Activity
Restate each record exactly as it was written.

Records provided
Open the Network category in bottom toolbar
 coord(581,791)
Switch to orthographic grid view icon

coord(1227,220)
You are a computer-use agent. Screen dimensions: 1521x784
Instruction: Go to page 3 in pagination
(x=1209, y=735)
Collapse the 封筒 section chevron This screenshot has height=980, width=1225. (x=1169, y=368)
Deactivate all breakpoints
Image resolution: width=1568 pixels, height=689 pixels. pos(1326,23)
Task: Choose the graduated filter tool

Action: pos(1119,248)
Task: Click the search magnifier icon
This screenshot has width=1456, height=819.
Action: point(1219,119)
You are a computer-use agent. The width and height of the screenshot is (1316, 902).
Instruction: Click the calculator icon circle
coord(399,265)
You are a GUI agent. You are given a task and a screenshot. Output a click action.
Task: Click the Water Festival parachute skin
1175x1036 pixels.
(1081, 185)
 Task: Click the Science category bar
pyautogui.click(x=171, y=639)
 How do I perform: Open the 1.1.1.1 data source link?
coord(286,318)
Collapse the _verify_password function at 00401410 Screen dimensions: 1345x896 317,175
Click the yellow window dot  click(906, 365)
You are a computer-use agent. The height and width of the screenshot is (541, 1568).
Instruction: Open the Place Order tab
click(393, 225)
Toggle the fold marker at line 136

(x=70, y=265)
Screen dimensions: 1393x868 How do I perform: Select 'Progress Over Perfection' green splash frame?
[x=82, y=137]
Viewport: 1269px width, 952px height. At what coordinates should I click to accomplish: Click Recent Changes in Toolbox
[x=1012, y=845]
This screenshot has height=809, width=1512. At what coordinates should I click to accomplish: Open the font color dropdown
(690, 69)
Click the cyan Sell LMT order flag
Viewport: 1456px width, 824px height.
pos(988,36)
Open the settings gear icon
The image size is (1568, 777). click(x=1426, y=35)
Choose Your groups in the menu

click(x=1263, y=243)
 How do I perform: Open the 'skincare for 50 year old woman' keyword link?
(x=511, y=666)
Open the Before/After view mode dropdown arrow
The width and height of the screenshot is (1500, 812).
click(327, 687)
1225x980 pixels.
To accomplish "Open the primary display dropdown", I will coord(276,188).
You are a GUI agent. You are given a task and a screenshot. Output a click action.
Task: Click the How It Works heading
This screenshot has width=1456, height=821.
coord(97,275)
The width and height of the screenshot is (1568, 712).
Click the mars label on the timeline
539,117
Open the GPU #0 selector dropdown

Solution to the exercise
Open the Network category in bottom toolbar
 coord(581,791)
Switch to orthographic grid view icon

coord(1227,220)
You are a computer-use agent. Screen dimensions: 1521x784
Instruction: Go to page 3 in pagination
(x=1209, y=735)
Collapse the 封筒 section chevron This screenshot has height=980, width=1225. (x=1169, y=368)
Deactivate all breakpoints
Image resolution: width=1568 pixels, height=689 pixels. pos(1326,23)
Task: Choose the graduated filter tool

Action: pos(1119,248)
Task: Click the search magnifier icon
This screenshot has width=1456, height=819.
Action: point(1219,119)
You are a computer-use agent. The width and height of the screenshot is (1316, 902).
Instruction: Click the calculator icon circle
coord(399,265)
You are a GUI agent. You are given a task and a screenshot. Output a click action.
Task: Click the Water Festival parachute skin
1175x1036 pixels.
(1081, 185)
 Task: Click the Science category bar
pyautogui.click(x=171, y=639)
 How do I perform: Open the 1.1.1.1 data source link?
coord(286,318)
Collapse the _verify_password function at 00401410 Screen dimensions: 1345x896 317,175
Click the yellow window dot  click(906, 365)
You are a computer-use agent. The height and width of the screenshot is (541, 1568).
Instruction: Open the Place Order tab
click(393, 225)
Toggle the fold marker at line 136

(x=70, y=265)
Screen dimensions: 1393x868 How do I perform: Select 'Progress Over Perfection' green splash frame?
[x=82, y=137]
Viewport: 1269px width, 952px height. At what coordinates should I click to accomplish: Click Recent Changes in Toolbox
[x=1012, y=845]
This screenshot has height=809, width=1512. At what coordinates should I click to accomplish: Open the font color dropdown
(690, 69)
Click the cyan Sell LMT order flag
Viewport: 1456px width, 824px height.
pos(988,36)
Open the settings gear icon
The image size is (1568, 777). click(x=1426, y=35)
Choose Your groups in the menu

click(x=1263, y=243)
 How do I perform: Open the 'skincare for 50 year old woman' keyword link?
(x=511, y=666)
Open the Before/After view mode dropdown arrow
The width and height of the screenshot is (1500, 812).
click(327, 687)
1225x980 pixels.
To accomplish "Open the primary display dropdown", I will coord(276,188).
You are a GUI agent. You are given a task and a screenshot. Output a click action.
Task: Click the How It Works heading
This screenshot has width=1456, height=821.
coord(97,275)
The width and height of the screenshot is (1568, 712).
Click the mars label on the timeline
539,117
Open the GPU #0 selector dropdown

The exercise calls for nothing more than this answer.